TEXT UNDER STUDY:
******************************
Wednesday, April 9, 2014

Gabriela's Transport

As far as events in my own life, this weekend was very tame.  Yesterday I made sure to get my run and weight lifting in, then went to church in the evening.  I do really like the little church, I do feel welcomed there.  In the evening I talked with Jason, which seemed to be exactly what we both needed.  It was nice to have a relief from all the stress and tension surrounding the Gabriela situation.  Today, I have literally been working on my project since I woke up except for breaks for meals and talking to Stephan over Skype.  Great progress, I have a tremendous amount of data that I now just have to organize.  I’m not yet entirely sure how I’ll do that, but I will probably end up having a 25-30 page paper when I’m done with this.
******************************
EXTRACTED DATA:

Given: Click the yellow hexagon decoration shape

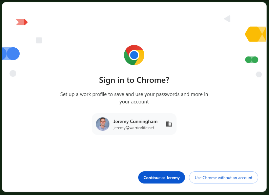Looking at the screenshot, I should tap(255, 34).
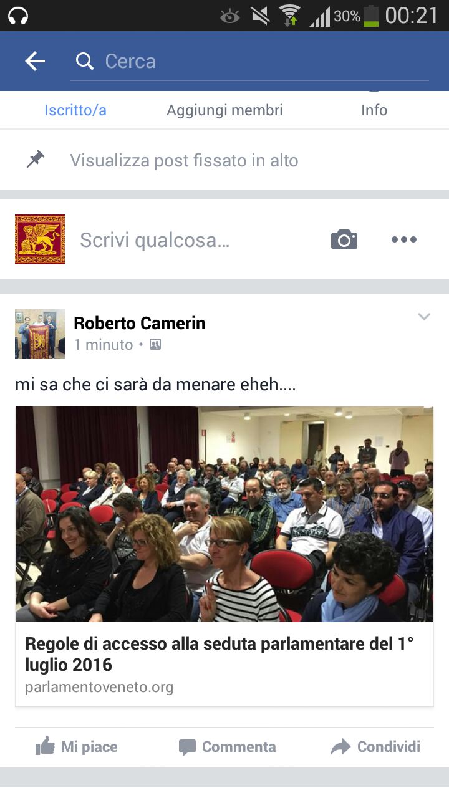449x798 pixels.
Task: Toggle the Iscritto/a membership status
Action: click(x=75, y=110)
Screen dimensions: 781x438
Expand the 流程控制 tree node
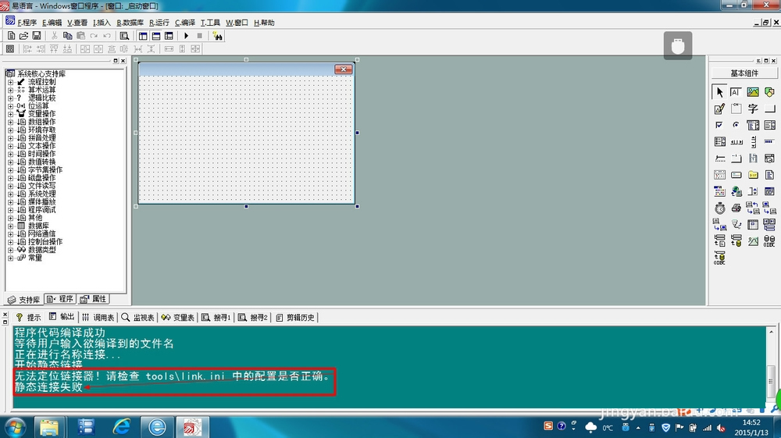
******************************
AIM OF THE TASK:
Answer these questions using the April 9, 2014 post.
(a) What two kinds of exercise did the writer do yesterday before going to church?
(b) Whom did the writer talk to over Skype today?
(c) How long does the writer expect the finished paper to be?
The records are separate material and have no connection to the April 9, 2014 post.

WRITTEN SOLUTION:
(a) A run and weight lifting.
(b) Stephan.
(c) 25-30 pages.